Daniel Zimmer, whose agency had opposed the deal on competition grounds, said he was resigning to make a point.
“By stepping down I want to show that I do not agree with Gabriel’s decision,” Mr. Zimmer told Handelsblatt. “The detrimental impact of the fusion on competition will not be offset by benefits to the public welfare.”
Regulators had worried that the merger of two large supermarkets would stifle competition, but Mr. Gabriel said the deal could go through, on the proviso that jobs are not lost.
Last year, Germany’s federal cartel office froze the deal between the two chains, saying it would hamper competition in big cities such as Berlin and Munich and could fuel rising prices. Edeka is Germany’s biggest grocer, with a 24 percent share of the market. Kaiser’s Tengelmann has only a 1.1 percent share, but dominates in some affluent urban pockets.
Mr. Zimmer worked for the monopoly commission for seven years, three of which he served as its boss. He told Handelsblatt that his exit was “no spontaneous decision. I had a few weeks to think about it as the minister had revealed his preference to allow the deal some weeks ago.”

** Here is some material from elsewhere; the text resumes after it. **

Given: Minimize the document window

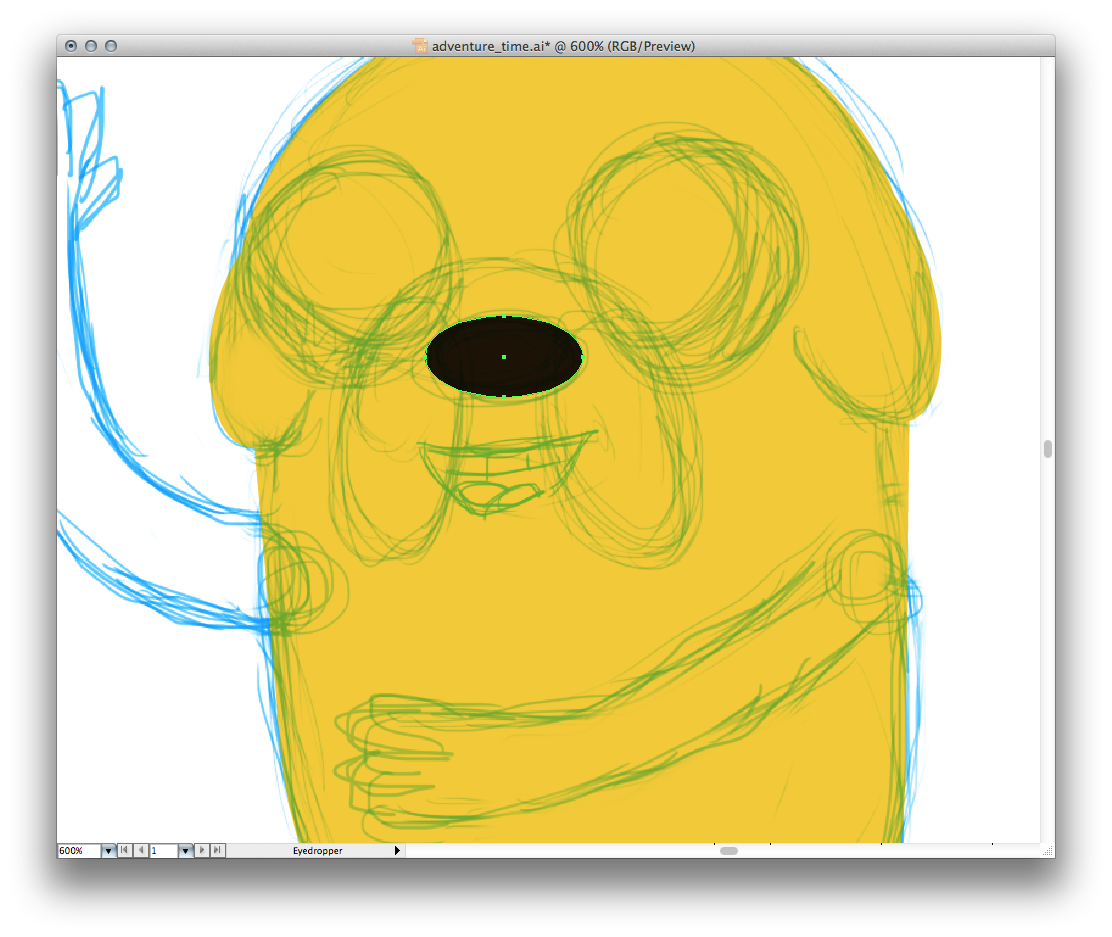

In August 2015, the monopoly commission wrote a lengthy report advising the minister against allowing the supermarket deal.
On Thursday, Mr. Gabriel attached some tough conditions to his approval, forcing Edeka to maintain 16,000 Kaisers’ Tengelmann workers for at least five years, to make wage agreements with the unions and preserve existing organizational structures.